Receptor Targeting Amplifies Curvature-Driven Cooperative Nanoparticle Internalization under Redox Control

Cooperative nanoparticle (NP) internalization offers a powerful route for drug delivery, yet whether its efficiency can be amplified by receptor-targeting of cargo remains a critical open question. Here, we demonstrate that modifying cargo NPs with a receptor-targeting ligand (RPARPAR for neuropilin-1) dramatically amplifies their bystander uptake initiated by TAT-functionalized NPs (T-NPs). The internalization of targeted silver NPs surged from ∼10 to ∼70 units per cell, compared to that of their nonfunctionalized counterparts from ∼2 to ∼20 units.
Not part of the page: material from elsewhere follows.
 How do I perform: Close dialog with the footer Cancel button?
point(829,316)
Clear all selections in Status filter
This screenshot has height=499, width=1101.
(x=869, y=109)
Combining receptor perturbation experiments with coarse-grained molecular dynamics simulations, we reveal that ligand-receptor binding does not constitute an independent pathway but instead synergizes with membrane mechanics. It amplifies cooperative capture by tethering cargo to the cell surface, enhancing its susceptibility to engulfment within curvature-driven, low-free energy zones. Furthermore, we identify extracellular cysteine as a crucial metabolic checkpoint; its continuous availability is required to maintain cellular redox homeostasis, which gates the underlying macropinocytic machinery. Together, our findings establish an integrated, multilevel mechanism where receptor engagement, membrane mechanics, and cellular metabolism converge to drive highly efficient cooperative internalization. This framework provides rational design principles for engineering next-generation cooperative nanodelivery systems and offers fundamental insights into collective endocytic processes.